TASK OBJECTIVE:
Give back only the lines in the records below from the one with "verlag@harrassowitz.de (884, 1288)" to the one with "Africa (1407, 584)", both inclusive, word for word.

MATERIAL PROVIDED:
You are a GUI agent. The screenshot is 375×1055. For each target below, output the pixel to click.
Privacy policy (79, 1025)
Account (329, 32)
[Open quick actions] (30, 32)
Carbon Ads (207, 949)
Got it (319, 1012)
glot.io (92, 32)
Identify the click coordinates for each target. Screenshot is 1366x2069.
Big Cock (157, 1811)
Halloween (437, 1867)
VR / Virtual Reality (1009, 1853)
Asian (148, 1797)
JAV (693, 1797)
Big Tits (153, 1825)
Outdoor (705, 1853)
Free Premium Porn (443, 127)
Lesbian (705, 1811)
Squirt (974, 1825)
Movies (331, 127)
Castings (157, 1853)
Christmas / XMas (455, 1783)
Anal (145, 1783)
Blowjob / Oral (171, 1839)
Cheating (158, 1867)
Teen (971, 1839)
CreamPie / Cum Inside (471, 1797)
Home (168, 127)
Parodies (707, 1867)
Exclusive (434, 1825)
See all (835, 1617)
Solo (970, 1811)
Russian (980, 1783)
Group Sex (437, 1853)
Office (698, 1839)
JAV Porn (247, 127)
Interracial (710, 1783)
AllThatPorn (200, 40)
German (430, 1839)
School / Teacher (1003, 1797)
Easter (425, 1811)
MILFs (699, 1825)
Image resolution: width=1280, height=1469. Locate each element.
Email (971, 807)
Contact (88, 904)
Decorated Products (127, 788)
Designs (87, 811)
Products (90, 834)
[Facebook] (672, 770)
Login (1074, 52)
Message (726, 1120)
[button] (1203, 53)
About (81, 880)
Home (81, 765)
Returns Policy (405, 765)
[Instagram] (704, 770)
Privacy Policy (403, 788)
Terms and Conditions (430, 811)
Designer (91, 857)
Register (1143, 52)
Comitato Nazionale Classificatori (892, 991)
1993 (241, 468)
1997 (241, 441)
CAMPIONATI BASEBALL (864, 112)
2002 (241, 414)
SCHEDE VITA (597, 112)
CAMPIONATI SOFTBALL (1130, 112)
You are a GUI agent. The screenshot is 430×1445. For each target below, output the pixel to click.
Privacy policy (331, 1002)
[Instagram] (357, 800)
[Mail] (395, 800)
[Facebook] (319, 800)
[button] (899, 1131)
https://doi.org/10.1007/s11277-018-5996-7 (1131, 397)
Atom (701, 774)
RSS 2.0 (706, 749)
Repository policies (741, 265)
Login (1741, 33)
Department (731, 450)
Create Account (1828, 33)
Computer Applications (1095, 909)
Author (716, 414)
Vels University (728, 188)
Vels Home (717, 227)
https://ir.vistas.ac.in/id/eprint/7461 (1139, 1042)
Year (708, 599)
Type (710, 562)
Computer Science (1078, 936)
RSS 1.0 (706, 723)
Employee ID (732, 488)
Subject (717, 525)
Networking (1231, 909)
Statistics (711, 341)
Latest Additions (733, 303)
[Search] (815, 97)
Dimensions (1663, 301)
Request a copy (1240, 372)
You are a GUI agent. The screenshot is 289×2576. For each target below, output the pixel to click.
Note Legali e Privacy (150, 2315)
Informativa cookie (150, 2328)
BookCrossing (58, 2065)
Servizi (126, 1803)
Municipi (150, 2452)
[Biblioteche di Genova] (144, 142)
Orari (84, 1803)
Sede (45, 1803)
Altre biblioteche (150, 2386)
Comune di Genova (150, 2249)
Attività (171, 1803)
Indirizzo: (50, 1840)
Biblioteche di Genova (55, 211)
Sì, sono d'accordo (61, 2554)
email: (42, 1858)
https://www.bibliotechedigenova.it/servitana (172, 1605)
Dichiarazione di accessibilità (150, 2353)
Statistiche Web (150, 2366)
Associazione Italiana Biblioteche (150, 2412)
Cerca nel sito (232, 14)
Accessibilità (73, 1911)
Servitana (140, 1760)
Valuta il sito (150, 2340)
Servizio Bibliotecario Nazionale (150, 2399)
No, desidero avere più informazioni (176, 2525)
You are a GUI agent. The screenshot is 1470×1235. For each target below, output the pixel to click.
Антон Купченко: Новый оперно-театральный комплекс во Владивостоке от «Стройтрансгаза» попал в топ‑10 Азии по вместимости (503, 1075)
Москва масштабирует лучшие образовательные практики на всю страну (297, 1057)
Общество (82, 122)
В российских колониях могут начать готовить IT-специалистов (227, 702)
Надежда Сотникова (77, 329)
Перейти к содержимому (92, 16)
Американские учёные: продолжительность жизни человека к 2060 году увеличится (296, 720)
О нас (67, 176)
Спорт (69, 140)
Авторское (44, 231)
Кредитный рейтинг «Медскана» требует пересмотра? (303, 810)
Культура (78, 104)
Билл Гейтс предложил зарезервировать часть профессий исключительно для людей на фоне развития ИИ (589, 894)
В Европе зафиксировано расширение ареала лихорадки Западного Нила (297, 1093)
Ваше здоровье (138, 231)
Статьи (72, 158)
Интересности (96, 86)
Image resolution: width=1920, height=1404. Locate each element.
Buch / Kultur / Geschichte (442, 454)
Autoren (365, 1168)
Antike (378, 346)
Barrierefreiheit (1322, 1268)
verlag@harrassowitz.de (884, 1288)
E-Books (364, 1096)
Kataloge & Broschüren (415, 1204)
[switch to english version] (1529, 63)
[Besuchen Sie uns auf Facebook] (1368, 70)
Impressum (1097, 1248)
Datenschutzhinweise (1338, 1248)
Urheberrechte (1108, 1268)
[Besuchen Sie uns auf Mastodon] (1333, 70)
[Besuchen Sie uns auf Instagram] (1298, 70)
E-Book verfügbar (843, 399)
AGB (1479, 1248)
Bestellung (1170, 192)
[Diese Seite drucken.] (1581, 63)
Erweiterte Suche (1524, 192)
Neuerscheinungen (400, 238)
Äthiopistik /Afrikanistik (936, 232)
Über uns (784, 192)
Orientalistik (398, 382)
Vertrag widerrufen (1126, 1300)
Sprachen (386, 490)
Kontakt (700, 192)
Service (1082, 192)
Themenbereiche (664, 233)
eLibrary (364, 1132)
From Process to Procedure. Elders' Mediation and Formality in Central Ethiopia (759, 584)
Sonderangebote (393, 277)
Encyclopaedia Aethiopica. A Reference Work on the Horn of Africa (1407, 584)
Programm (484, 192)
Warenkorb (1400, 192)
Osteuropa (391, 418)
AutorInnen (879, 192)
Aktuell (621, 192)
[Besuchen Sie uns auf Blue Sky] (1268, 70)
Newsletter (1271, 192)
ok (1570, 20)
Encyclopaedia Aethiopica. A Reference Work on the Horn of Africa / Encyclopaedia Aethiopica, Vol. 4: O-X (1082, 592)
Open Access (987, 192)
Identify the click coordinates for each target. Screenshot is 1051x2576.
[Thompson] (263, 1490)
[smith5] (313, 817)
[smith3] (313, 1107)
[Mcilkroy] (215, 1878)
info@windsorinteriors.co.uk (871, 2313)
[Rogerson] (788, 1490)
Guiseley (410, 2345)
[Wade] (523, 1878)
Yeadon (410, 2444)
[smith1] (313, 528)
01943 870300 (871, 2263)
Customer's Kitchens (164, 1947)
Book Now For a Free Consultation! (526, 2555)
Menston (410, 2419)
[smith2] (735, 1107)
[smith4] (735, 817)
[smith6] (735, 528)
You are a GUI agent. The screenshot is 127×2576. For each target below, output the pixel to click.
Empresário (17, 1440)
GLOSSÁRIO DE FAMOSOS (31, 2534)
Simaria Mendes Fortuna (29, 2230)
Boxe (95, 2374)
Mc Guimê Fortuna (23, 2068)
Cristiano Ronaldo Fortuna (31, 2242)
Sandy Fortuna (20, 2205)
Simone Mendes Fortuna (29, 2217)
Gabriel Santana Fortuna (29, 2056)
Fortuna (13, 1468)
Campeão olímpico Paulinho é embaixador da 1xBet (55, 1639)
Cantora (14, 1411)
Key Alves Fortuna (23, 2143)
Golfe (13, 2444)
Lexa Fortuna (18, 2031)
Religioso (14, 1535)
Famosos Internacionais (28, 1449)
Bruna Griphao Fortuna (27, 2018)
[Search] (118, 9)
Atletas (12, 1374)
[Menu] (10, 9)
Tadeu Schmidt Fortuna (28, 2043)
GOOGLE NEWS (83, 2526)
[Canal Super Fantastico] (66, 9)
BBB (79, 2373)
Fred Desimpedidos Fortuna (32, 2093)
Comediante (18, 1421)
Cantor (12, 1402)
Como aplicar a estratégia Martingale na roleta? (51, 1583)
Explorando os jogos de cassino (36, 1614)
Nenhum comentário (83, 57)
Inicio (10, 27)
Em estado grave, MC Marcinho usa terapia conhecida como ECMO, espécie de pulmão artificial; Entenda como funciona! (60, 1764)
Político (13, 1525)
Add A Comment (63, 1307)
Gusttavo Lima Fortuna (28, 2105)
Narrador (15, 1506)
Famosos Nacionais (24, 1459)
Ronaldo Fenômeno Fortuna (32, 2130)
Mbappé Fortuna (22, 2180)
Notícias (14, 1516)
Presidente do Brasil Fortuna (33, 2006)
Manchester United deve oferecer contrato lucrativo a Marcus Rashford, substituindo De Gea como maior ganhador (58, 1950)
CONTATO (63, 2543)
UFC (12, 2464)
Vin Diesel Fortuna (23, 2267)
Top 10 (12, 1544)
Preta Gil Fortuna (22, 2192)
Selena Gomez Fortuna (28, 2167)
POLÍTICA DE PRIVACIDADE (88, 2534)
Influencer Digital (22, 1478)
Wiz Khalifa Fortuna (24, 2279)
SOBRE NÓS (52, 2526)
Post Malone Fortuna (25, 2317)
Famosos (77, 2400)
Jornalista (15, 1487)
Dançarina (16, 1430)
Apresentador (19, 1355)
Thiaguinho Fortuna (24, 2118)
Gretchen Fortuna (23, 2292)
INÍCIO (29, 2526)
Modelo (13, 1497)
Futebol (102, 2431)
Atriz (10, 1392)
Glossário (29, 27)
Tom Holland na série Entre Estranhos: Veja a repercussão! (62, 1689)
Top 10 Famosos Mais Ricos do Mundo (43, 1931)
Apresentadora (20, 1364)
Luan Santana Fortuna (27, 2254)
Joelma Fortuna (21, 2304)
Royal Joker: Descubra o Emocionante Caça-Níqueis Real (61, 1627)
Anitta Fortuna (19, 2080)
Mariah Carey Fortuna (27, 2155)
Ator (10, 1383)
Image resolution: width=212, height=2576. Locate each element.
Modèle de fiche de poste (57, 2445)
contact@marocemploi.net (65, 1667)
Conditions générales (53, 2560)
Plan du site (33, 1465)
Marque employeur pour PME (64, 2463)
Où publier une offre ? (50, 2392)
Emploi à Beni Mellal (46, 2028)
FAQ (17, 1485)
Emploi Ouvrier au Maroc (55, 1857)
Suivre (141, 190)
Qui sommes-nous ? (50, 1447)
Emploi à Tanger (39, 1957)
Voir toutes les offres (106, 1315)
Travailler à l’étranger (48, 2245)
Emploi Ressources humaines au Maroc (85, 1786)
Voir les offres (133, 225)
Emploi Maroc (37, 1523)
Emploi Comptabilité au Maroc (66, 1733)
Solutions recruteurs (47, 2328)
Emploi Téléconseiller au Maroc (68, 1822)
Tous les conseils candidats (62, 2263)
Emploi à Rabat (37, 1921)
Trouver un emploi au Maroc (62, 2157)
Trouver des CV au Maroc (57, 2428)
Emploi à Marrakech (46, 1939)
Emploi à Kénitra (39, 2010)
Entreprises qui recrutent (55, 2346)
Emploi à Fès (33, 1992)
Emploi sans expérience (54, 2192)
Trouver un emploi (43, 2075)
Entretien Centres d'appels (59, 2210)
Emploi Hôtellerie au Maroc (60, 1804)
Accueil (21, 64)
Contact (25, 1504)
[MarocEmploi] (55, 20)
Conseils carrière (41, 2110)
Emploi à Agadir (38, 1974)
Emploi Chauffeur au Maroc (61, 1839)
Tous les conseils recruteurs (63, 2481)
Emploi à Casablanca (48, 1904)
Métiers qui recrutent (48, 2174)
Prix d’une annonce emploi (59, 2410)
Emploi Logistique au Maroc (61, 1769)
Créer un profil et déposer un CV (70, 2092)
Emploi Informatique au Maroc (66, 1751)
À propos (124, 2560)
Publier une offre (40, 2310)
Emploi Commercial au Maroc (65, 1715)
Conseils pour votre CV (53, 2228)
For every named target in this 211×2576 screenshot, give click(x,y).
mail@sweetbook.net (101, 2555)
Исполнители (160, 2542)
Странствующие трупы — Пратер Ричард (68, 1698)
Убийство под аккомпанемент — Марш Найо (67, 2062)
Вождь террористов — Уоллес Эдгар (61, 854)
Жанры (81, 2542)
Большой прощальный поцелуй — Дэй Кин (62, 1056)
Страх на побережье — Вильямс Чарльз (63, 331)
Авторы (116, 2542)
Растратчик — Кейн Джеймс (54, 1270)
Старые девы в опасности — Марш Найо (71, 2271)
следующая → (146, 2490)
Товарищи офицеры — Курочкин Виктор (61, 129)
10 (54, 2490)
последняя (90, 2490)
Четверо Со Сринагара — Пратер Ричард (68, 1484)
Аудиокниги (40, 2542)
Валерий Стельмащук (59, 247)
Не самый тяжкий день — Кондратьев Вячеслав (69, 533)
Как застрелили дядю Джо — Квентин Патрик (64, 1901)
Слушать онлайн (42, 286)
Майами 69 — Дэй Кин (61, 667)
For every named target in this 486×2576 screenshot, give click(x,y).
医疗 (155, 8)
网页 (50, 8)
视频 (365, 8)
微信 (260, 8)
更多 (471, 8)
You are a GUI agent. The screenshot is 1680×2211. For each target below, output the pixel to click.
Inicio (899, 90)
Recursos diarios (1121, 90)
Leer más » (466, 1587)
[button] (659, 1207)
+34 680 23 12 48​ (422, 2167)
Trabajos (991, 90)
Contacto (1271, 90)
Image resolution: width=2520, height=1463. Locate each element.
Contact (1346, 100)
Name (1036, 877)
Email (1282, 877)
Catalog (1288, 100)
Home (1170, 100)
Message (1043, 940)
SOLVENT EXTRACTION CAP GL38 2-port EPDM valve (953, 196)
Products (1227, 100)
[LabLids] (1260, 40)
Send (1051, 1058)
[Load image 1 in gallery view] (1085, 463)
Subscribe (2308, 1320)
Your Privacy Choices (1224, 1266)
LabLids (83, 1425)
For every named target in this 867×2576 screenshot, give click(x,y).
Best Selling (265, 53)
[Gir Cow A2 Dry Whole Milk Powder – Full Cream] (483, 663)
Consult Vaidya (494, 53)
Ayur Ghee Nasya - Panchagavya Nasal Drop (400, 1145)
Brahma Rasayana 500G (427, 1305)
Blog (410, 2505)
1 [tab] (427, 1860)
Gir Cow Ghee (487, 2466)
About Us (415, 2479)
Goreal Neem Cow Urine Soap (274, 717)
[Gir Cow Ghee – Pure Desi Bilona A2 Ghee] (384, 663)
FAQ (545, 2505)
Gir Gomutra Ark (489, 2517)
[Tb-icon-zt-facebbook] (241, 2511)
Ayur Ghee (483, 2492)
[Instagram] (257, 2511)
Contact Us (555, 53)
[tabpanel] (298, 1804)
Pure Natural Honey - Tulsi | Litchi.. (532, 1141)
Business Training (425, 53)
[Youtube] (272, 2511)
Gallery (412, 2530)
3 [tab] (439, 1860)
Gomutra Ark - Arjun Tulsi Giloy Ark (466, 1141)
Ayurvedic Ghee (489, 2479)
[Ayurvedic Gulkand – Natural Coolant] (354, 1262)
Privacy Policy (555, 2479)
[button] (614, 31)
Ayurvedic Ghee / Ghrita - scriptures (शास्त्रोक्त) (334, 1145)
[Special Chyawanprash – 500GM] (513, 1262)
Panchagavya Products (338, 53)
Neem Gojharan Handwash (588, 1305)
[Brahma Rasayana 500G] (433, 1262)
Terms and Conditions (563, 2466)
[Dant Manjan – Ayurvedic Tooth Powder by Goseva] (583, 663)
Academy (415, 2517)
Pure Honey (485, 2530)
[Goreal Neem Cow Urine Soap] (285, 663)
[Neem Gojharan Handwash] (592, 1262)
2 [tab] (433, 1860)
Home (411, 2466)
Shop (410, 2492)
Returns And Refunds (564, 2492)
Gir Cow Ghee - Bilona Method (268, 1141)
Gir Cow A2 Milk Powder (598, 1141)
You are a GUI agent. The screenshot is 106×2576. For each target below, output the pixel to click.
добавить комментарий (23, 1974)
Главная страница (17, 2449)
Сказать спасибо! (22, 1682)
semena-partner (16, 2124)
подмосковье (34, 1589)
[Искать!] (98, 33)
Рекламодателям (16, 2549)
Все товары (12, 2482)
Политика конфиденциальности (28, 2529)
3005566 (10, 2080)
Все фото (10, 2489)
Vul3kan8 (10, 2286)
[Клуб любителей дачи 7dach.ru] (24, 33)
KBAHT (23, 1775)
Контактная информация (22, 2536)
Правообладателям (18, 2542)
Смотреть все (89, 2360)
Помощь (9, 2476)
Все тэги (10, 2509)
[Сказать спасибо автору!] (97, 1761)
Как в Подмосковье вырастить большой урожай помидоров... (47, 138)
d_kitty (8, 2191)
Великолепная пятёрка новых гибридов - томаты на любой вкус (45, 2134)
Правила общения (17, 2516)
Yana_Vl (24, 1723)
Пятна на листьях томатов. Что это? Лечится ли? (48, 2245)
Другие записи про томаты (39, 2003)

WRITTEN SOLUTION:
verlag@harrassowitz.de (884, 1288)
E-Books (364, 1096)
Kataloge & Broschüren (415, 1204)
[switch to english version] (1529, 63)
[Besuchen Sie uns auf Facebook] (1368, 70)
Impressum (1097, 1248)
Datenschutzhinweise (1338, 1248)
Urheberrechte (1108, 1268)
[Besuchen Sie uns auf Mastodon] (1333, 70)
[Besuchen Sie uns auf Instagram] (1298, 70)
E-Book verfügbar (843, 399)
AGB (1479, 1248)
Bestellung (1170, 192)
[Diese Seite drucken.] (1581, 63)
Erweiterte Suche (1524, 192)
Neuerscheinungen (400, 238)
Äthiopistik /Afrikanistik (936, 232)
Über uns (784, 192)
Orientalistik (398, 382)
Vertrag widerrufen (1126, 1300)
Sprachen (386, 490)
Kontakt (700, 192)
Service (1082, 192)
Themenbereiche (664, 233)
eLibrary (364, 1132)
From Process to Procedure. Elders' Mediation and Formality in Central Ethiopia (759, 584)
Sonderangebote (393, 277)
Encyclopaedia Aethiopica. A Reference Work on the Horn of Africa (1407, 584)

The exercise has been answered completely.